Il dialogo respira con ritmi a volte sincopati e a volte espansi e profondi, attraendo nei suoi vortici argomenti disparati e apparentemente lontanissimi, come fosse un buco nero che non lascia scappare nulla alla sua forza.
Se consideriamo questo libro come uno strumento per orientarci tra i mondi visitati da Il Passeggero, allora scordiamoci le mappe lasciate in appendice, ad esempio, al Signore degli anelli, con i disegni stilizzati delle due torri, del bosco atro e della contea, ad accompagnare con rassicuranti punti di riferimento il nostro viaggio assieme alla Compagnia dell’anello.
Questa mappa ci serve, se non si fosse capito, per un viaggio nella mente umana, alla ricerca dei luoghi dove nasce la nostra comprensione del mondo e, se vogliamo, del senso stesso del mondo.
Dovendo assolvere a questa funzione, la struttura del libro è più lineare di quella del Passeggero, ma non per questo di più facile comprensione, visto che stiamo comunque leggendo il dialogo di un genio della matematica cui è stata diagnosticata una schizofrenia paranoide.
Non c’è niente di semplice e rassicurante, quindi, in una mappa così.
Si parla di Los Alamos, di Oppenheimer, di fisica, di matematica e matematici, con una dovizia di particolari e citazioni talvolta soverchianti. Ci sono momenti in cui si ha l’impressione di essere in apnea, senza ossigeno, alla ricerca di un filo conduttore in quello che leggiamo, fino a riemergere alla superficie, come farebbe un naufrago, aspirando tutta l’aria possibile che può dare la salvifica e semplice frase del Dottor Cohen: non credo di aver capito (lo so, risponde invariabilmente Alicia, senza aggiungere altro).
Del resto, il viaggio, iniziato (o concluso?) con il libro precedente, è ambizioso e delirante al tempo stesso. Si indaga l’origine della comprensione, dell’intelligenza, finanche della malattia mentale, arrivando, tra le altre cose, a individuare nel linguaggio il virus che ha infettato l’uomo, andando a cristallizzare le idee in forme fisse e fragili, in “segnali stradali”, per citare un punto del Passeggero.
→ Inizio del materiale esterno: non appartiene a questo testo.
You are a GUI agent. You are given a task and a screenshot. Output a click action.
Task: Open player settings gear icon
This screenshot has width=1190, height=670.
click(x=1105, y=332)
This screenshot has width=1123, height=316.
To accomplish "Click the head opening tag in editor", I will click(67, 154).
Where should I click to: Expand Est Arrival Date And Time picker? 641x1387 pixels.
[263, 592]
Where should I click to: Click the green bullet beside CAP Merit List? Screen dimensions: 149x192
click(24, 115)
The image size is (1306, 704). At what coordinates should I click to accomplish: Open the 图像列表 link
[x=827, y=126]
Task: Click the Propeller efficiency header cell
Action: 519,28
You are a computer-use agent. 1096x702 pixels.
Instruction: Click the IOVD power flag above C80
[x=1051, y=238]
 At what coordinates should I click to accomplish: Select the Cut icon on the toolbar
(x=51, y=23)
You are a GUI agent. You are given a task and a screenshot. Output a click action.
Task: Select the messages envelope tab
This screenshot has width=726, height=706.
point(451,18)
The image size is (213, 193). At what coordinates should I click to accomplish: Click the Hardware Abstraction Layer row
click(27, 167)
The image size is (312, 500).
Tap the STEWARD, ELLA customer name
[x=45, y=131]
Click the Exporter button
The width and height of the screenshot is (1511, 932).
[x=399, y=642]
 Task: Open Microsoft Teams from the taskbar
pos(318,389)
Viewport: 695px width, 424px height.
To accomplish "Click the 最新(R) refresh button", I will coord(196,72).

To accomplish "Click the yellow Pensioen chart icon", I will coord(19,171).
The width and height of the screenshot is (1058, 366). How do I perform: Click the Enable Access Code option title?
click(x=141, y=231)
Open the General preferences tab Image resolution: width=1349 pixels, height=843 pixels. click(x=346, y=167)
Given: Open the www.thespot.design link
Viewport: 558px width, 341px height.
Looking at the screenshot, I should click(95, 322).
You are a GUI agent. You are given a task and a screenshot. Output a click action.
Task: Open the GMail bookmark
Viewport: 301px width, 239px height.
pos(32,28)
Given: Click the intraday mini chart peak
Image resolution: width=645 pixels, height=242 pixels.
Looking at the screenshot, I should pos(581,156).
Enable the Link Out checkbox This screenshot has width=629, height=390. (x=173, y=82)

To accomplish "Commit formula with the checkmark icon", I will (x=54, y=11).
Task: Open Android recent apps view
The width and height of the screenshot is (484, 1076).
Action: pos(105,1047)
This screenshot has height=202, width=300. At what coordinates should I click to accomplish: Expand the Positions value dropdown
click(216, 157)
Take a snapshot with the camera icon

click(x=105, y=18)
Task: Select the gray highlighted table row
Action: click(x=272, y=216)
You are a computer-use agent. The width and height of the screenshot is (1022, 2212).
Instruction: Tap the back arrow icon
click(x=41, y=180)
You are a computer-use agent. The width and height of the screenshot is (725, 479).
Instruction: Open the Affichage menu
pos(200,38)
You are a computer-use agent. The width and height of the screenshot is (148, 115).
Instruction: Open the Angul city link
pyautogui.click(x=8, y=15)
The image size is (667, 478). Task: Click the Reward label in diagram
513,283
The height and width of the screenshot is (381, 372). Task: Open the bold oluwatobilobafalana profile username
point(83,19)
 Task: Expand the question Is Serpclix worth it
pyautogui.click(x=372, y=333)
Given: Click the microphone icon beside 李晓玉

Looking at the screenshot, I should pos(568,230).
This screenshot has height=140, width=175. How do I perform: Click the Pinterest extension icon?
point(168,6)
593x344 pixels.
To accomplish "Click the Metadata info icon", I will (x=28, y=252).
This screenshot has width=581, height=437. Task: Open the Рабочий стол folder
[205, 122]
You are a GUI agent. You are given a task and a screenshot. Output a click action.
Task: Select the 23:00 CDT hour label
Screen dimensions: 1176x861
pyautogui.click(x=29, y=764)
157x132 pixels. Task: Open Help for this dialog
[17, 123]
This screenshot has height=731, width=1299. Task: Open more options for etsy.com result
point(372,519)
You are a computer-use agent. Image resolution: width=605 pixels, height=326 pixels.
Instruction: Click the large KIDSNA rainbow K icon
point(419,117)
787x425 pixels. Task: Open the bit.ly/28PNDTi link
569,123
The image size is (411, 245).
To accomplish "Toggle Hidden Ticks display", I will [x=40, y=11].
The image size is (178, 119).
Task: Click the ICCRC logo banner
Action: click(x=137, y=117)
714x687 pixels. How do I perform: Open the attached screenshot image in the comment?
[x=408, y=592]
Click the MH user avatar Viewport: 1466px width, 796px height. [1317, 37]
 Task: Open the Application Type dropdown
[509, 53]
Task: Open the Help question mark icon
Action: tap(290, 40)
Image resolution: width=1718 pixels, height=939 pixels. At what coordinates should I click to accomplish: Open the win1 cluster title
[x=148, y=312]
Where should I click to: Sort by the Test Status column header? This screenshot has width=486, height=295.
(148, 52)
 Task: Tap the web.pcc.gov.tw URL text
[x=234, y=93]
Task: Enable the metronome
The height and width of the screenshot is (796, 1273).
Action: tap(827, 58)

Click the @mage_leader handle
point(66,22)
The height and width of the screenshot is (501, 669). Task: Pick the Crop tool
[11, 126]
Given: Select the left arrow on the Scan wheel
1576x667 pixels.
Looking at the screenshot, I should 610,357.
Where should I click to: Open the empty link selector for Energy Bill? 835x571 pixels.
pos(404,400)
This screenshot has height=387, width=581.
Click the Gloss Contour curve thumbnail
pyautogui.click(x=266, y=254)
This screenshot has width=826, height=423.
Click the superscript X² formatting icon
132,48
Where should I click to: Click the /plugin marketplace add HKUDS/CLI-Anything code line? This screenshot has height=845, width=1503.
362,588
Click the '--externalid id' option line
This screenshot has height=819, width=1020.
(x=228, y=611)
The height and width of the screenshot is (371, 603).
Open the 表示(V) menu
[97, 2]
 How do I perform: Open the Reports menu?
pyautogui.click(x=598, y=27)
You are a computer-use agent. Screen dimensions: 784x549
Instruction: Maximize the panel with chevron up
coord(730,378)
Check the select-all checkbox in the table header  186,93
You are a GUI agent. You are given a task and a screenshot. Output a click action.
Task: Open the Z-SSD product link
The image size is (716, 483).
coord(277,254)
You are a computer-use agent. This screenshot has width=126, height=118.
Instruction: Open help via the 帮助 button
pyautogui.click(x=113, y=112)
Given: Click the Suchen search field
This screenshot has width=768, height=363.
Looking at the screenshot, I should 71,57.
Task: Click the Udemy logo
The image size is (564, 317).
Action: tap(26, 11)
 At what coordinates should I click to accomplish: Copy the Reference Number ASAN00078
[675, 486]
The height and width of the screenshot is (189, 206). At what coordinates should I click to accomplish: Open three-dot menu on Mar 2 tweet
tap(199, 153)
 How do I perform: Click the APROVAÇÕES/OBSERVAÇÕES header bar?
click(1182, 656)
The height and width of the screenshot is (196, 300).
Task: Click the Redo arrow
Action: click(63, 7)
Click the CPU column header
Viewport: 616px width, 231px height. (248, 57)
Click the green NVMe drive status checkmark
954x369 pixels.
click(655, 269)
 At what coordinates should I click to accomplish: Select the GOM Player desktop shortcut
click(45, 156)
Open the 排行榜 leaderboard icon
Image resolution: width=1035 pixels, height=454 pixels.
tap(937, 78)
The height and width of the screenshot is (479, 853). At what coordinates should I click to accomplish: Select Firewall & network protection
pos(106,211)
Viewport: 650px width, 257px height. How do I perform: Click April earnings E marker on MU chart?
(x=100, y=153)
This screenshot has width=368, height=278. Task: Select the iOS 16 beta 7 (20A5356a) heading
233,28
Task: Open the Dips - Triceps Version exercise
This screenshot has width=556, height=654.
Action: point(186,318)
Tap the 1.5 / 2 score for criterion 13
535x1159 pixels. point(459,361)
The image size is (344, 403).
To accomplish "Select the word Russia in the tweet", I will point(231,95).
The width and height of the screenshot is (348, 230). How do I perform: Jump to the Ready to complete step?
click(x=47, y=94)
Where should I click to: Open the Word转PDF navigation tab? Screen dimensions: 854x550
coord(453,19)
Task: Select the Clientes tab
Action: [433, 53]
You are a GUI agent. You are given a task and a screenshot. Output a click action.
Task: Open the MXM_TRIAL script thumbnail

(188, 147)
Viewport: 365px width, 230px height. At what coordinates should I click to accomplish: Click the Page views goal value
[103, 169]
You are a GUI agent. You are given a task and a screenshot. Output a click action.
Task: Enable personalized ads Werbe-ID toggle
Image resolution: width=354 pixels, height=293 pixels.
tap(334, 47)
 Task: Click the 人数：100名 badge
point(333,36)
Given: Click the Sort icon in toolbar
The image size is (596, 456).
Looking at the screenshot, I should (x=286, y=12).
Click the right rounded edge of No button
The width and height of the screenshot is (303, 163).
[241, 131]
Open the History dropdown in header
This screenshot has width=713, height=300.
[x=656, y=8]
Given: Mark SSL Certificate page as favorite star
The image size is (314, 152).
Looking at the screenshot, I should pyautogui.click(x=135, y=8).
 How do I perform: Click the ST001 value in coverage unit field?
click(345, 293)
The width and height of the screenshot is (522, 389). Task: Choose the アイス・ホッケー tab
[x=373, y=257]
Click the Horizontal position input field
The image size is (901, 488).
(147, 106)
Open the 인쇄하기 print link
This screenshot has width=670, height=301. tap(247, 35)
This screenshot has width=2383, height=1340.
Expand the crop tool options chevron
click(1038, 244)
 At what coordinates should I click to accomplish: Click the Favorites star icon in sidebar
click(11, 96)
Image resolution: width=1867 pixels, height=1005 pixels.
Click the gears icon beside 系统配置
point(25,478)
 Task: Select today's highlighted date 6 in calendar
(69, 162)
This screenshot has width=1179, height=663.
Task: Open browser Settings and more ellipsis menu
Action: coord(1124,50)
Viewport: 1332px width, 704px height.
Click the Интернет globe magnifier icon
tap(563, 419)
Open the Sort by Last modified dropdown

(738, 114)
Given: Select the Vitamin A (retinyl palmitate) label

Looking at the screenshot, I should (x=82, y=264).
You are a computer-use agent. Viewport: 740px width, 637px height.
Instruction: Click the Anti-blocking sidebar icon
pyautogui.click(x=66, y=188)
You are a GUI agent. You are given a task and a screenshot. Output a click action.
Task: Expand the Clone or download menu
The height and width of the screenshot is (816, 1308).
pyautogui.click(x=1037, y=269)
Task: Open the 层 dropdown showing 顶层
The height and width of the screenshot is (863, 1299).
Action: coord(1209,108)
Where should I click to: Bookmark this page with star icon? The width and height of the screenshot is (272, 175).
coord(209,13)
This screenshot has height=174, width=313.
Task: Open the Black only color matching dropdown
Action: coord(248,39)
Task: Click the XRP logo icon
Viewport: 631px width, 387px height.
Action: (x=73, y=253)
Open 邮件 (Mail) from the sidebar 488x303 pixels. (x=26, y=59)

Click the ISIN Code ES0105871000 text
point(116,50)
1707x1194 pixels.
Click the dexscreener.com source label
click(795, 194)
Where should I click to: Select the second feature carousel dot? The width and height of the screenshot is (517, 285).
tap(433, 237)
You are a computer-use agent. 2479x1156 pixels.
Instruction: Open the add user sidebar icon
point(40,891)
Tra le diverse riflessioni, meritano un posto speciale quelle sulla musica e sul violino, un Amati del 1600, che Alicia aveva acquistato ad un’asta, pagandolo in contanti, circa 200.000 dollari, portati con sé in autobus, in una borsa.
Il racconto di quando apre la custodia, lo prende in mano e inizia a suonarlo è uno dei momenti più commoventi che vi possa capitare di leggere.
Alla fine non potrete che rimanere lì, storditi, tenendo anche voi per mano Alicia, in attesa della fine di qualcosa che vorreste non finire.